[O]ne of my favourite comedians, Eddie Izzard, has a rebuttal that I find most compelling. He points out that “Guns don’t kill people; people kill people, but so do monkeys if you give them guns.” This is akin to my view of financial models. Give a monkey a value at risk (VaR) model or the capital asset pricing model (CAPM) and you’ve got a potential financial disaster on your hands.
James Montier, May 6, 2012
In Q1, [JPM] VaR increased to 81 from 75 in Q4 2011. It is unclear how much of this VaR can be attributed to Bruno Iksil. Since he is a whale we can only assume all his numbers are under the surface.

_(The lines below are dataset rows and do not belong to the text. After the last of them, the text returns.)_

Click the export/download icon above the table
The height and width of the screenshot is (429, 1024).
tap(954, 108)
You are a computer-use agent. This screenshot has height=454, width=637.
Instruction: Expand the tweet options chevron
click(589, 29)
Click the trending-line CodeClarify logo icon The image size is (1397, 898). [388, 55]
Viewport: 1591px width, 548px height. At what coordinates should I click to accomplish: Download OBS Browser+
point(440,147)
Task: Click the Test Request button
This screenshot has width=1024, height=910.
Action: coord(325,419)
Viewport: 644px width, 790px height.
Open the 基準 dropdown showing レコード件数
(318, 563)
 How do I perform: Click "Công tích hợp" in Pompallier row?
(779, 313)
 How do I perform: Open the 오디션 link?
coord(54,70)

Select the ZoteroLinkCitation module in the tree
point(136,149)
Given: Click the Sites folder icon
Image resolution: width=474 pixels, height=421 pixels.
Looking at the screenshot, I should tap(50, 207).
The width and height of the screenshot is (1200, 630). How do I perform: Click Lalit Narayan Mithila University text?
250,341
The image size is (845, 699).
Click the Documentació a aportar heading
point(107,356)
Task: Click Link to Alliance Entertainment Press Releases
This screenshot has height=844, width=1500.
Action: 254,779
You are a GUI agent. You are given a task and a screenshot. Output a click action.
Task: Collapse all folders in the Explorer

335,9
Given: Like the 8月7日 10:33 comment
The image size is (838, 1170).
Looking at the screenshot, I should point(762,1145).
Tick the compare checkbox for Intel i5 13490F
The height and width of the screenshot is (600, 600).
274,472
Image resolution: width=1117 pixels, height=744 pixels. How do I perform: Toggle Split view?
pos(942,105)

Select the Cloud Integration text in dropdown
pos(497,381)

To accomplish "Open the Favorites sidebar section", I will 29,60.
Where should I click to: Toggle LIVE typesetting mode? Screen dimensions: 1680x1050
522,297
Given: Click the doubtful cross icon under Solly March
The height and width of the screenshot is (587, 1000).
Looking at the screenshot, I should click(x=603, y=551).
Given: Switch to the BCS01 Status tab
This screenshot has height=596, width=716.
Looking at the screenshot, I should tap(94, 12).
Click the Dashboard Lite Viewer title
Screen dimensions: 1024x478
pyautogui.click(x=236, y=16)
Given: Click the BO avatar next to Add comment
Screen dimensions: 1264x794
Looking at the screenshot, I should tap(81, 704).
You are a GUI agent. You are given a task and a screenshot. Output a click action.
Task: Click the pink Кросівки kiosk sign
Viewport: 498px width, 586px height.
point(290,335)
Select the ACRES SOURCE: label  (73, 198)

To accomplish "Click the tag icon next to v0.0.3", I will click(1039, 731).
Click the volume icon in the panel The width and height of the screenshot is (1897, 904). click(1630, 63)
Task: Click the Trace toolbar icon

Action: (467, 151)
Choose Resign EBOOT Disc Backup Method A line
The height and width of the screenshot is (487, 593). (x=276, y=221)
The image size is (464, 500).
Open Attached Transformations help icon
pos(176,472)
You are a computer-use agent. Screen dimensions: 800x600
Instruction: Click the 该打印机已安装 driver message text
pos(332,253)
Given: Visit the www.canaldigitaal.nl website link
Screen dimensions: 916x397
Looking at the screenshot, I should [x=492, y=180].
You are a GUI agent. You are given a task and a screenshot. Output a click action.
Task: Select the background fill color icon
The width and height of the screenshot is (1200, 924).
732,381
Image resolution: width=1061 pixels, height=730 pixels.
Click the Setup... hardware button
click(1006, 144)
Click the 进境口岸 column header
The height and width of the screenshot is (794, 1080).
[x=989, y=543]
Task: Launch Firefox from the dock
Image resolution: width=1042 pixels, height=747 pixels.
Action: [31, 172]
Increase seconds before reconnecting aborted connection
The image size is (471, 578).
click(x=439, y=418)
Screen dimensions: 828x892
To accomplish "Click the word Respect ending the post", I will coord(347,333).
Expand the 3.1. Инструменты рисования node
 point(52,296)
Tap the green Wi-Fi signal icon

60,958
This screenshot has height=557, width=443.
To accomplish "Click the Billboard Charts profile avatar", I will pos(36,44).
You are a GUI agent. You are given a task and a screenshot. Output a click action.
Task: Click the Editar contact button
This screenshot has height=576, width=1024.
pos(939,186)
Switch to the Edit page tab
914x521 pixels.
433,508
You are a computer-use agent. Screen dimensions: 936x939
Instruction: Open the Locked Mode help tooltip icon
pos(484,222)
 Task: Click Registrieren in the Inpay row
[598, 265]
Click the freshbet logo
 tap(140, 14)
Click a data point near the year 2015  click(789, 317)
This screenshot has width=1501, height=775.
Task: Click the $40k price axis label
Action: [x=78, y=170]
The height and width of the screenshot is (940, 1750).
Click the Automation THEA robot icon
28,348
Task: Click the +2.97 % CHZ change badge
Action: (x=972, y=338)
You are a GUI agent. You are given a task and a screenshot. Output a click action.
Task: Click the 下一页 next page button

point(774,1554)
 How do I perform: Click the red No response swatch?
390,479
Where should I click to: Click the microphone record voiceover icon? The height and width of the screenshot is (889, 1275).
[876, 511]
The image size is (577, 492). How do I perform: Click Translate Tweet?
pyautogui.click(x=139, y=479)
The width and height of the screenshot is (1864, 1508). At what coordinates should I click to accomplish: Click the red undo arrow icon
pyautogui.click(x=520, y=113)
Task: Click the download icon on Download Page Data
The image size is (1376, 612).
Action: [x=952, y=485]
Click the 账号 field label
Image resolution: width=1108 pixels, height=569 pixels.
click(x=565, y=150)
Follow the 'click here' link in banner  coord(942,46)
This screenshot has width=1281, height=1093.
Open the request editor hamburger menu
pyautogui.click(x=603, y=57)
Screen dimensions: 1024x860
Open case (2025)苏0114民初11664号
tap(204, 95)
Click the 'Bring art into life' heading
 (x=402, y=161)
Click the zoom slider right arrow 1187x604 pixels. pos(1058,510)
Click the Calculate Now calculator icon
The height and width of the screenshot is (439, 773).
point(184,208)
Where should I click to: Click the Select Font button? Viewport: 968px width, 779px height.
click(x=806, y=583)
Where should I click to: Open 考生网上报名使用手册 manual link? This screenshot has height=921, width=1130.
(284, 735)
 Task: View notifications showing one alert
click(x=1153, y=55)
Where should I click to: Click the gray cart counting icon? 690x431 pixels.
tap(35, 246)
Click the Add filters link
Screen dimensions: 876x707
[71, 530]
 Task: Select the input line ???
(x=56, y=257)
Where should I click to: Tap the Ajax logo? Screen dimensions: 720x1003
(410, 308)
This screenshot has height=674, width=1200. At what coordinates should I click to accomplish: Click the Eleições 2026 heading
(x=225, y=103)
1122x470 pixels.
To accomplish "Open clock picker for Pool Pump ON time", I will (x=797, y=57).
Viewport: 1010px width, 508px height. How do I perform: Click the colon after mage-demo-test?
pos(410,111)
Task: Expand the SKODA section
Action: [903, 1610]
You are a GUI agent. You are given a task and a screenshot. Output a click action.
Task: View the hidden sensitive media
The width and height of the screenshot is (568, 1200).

Zero Hedge, April 13, 2012
See, you're what happens, when you're trying to talk to car people at like half an hour ago. I dismissed these people as idiots years ago. And now that I'm trying to finally engage them... they have no idea what I'm talking about... It's really a simple thing, but either you're kinda tweaked, and you get this joke, which I'm assuming that 90 percent of you does, but you're just coming off the rails, or B, you don't and you're even more confused now. I'm just trying to be the voice of reason, guiding you to the light... I've dismissed this whole game as idiocy the second I started talking to car people, that only occurred to me this morning. Which is either super enigmatic to you, or else you're starting to feel the Band-Aid come off... I dismissed Bank of America as lunatics 8 months ago and I seemed to understand the world then but now the lunatics are in the game, I don't know where they're playing. I've tried for the last 3 hours to communicate with bank of America on TV because apparently either I've gotten off the bus in crazy town, but I am much happier just trying to get them to speak to me in 5 words or less...
Jeff Macke, May 2009
Financial people usually start off with the best intentions: they go to school, learn a bunch of stuff, then they apply it in the real world, and make good money for a while. Then the money is not good enough, so they apply more and more leverage, encouraged by their peers who tell them "go for it, it's all good" until one day: BOOM: you get a beached whale. Everything blows up, because the "equations" one followed when determining trade risk parameters and general return end up being total bullshit. Why? Because no matter how hard the world's economists may try, finance is ultimately an irrational, unpredictable, unquantifiable, and very much irrational endeavor which especially over the short-term, follows nothing quite as much as 100% irrational swings in human behavior. Apply massive leverage to this and you end up with a catastrophe. One such equation of course is VaR, which as jP Morgan just pointed out a few days ago, is not only absolutely worthless, but is by far the biggest component of the financial Garbage In, Garbage Out conveyor. The problems only get compounded when one has no visibility into what asset are being VaR'ed and one has to take the word of other flawed individuals. Like Jamie Dimon in this case, whose statement that the #FailWhale is a "tempest in a teapot" will soon haunt him in Congressional hearings. Which then brings the question: if all the fundamental tenets of finance are flawed, where does that leave us, and will we all flame out in a moment of (paradoxical) psychotic breakdown-cum-clarity like Jeff Macke back in 2009, which for all its hilarity at least tried to warn us: "I'm just trying to be the voice of reason, guiding you to the light." Unfortunately, as so often happens, the voice of reason just happens to be the most insane one. That it happened to come from a person who otherwise comments in a very institutionalized context only adds to the irony.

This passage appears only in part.